Carla Guelfenbein se remonta a Ovidio y a El arte de amar para escribir sobre deseo y eros: “El amor del cual Ovidio hablaba es el amor del cual yo hablo en mi novela, el amor pasional. Es el Eros, hijo de dos dioses; Poros, que es la sabiduría, la abundancia, y Penia, que es la ignorancia, la carencia. Eros es la contraposición entre la lucidez total, el éxtasis y la ignorancia, la carencia y el dolor”. La naturaleza del deseo podría considerarse incluso como un libro de autoayuda al estilo de los filósofos antiguos, cuando a través de distintos ejemplos mostraban a los jóvenes lectores todas las vertientes peligrosas de la pasión y del deseo erótico.
Una mirada íntima a través del hueco de la cerradura de una puerta cerrada, como comenta la escritora. “Hay una obsesión desde que empecé a escribir: es mirar por la cerradura de una puerta qué es lo que está pasando en el cuarto de al lado. Esta es mi obsesión. La intimidad, lo que no se ve, lo que no se dice, lo que no se cuenta, lo que da vergüenza. Ese es el lugar donde como escritora voy a buscar. Cualquiera que sea ese cuarto, y cualquiera que sean los personajes que están en ese cuarto. Ese cuarto como mundo, por supuesto, una metáfora”.
La escritura de Guelfenbein tiene algo del estilo periodístico, las frases son recortadas como si la ubicación de cada una de las palabras respondiera a una precisa intención narrativa. Y con la precisión de un cirujano socava en los meandros de las fantasías sexuales de los protagonistas que no tienen nombre, porque podrían ser “todos los amantes y cualquier amante”. De esa manera, el morbo se hace evidente a través de los escuetos diálogos, mediante el tacto de la relación sexual, de los olores y los recuerdos que inevitablemente exacerban el amor.

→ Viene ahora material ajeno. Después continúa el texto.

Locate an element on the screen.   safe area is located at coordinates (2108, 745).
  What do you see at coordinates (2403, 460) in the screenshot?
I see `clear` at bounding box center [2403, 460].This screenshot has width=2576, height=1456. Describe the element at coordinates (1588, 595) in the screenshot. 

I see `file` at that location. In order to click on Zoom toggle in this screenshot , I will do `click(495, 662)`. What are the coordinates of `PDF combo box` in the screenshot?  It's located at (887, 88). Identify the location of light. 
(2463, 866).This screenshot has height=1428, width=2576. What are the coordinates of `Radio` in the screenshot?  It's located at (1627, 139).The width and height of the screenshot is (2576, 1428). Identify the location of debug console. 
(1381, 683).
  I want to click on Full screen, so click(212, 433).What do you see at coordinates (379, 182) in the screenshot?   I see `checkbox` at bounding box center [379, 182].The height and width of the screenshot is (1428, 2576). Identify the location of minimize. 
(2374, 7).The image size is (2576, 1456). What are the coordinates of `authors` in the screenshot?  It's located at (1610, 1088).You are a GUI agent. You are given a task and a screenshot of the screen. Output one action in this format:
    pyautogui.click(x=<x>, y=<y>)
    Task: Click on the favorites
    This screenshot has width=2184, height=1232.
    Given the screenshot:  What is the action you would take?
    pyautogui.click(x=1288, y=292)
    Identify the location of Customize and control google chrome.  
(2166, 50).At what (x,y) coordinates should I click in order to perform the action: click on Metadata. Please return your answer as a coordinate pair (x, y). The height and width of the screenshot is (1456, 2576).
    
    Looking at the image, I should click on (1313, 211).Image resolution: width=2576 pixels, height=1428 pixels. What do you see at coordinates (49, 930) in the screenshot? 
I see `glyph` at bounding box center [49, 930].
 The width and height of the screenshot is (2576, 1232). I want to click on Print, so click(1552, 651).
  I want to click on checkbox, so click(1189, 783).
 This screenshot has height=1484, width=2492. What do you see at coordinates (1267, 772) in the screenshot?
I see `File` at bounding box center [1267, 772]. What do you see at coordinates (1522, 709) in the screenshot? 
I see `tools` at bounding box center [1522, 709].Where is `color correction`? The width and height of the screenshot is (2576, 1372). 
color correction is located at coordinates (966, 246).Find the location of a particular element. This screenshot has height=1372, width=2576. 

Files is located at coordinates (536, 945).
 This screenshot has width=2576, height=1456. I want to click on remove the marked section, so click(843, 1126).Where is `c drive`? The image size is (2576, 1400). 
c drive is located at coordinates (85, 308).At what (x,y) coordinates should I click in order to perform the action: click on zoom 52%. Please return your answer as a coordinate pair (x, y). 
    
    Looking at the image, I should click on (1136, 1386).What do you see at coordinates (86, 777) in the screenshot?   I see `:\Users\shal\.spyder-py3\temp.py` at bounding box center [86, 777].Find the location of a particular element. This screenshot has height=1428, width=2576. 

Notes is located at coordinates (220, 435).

La novela de la chilena no tiene nada de Liala, desde luego; los protagonistas no se abandonan tan visceralmente al deseo, y la relación amorosa tiene los tintes sombríos de una descuidada utopía. La dimensión doméstica que enmarca el relato no tiene alguna pretensión onírica, porque la realidad se impone con la misma implacabilidad que caracteriza la ley de gravedad.